Consigne 1: D'après le texte sur le Conseil fédéral de la publicité, combien d'associations de la société civile s'associent au CRIOC pour demander ce conseil ?
Consigne 2: Rédigez la suite du texte sur le Conseil fédéral de la publicité, à partir de sa dernière phrase.

::: Document source :::

Février 2012 Stratégies

Le CRIOC, en collaboration avec le Conseil de la Jeunesse, Univers santé, Éducation santé, Question Santé, Nadine Fraselle, gestionnaire de recherche UCL et 60 associations francophones et néerlandophones de la société civile souhaitent la mise en place d’un Conseil fédéral de la publicité en Belgique afin de mieux encadrer les pratiques commerciales et promotionnelles.

Pourquoi un Conseil fédéral de la publicité ?

Dans le débat sur la publicité, il est une question essentielle, celle de son contrôle.
Le contrôle de la publicité relève d’un enjeu transversal de notre société. Éducation, santé, égalité des chances, citoyenneté, surendettement, développement durable, assuétudes, sont autant de thématiques pour lesquelles organismes d’éducation ou autorités publiques sont actives via de nombreuses politiques et campagnes de prévention et de sensibilisation.
Dans un contexte où ces campagnes et politiques sont mises à mal par des messages publicitaires contradictoires et où les stratégies et techniques publicitaires sont de plus en plus insidieuses et agressives, n’est-il pas temps de s’interroger sur les limites à poser à la publicité?

::: Données fournies :::

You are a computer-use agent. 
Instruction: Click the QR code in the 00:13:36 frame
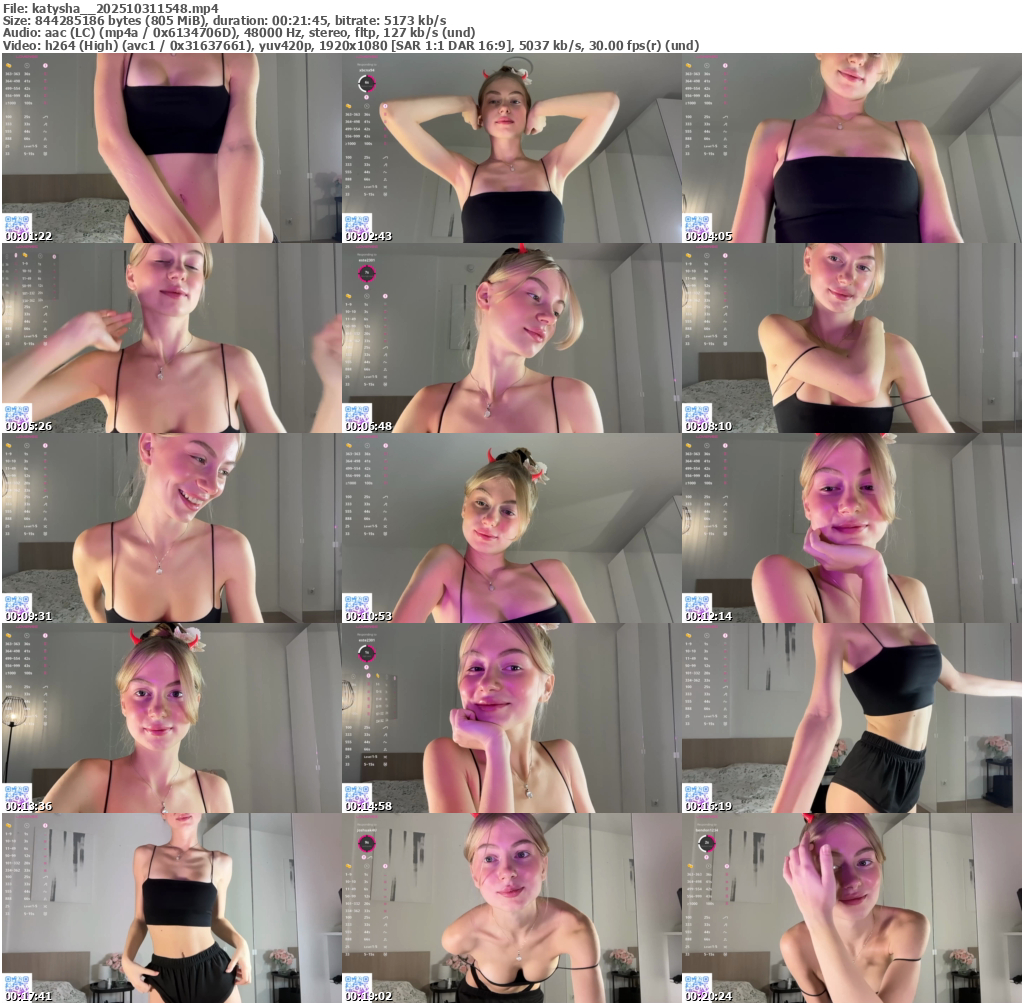(x=17, y=793)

:::

Réponse 1: Soixante associations francophones et néerlandophones.

Réponse 2:
Si la loi sur les pratiques du marché protège les consommateurs d’une publicité trompeuse et déloyale par une importante réglementation économique, il n’existe toujours pas en 2012 de contrôle public de l’éthique publicitaire. Or, il s’agit d’un enjeu fondamental compte tenu du poids considérable de la publicité dans notre société, des importants revenus qu’elle génère, de son omniprésence et enfin, de son influence sur nos représentations sociales et nos comportements de consommation, plus particulièrement chez les jeunes et les consommateurs vulnérables.
C’est pourquoi associations et représentants de la société civile réclament depuis de nombreuses années maintenant la mise en place d’un organe fédéral public afin d’encadrer les messages publicitaires.
Contrôle de la publicité

Tous les systèmes économiques montrent qu’en l’absence d’une régulation publique, les intérêts individuels entrent en conflit. Une régulation publique permet d’échapper à l’influence de tout opérateur actif dans le secteur soumis à régulation, tenté de défendre ses intérêts propres plutôt que l’intérêt général. La défense de l’intérêt général doit donc reposer sur une indépendance du contrôle effectué.
Défense de l’intérêt général, indépendance, sécurité juridique, égalité de traitement, caractère contraignant, telles sont les garanties offertes par une régulation publique.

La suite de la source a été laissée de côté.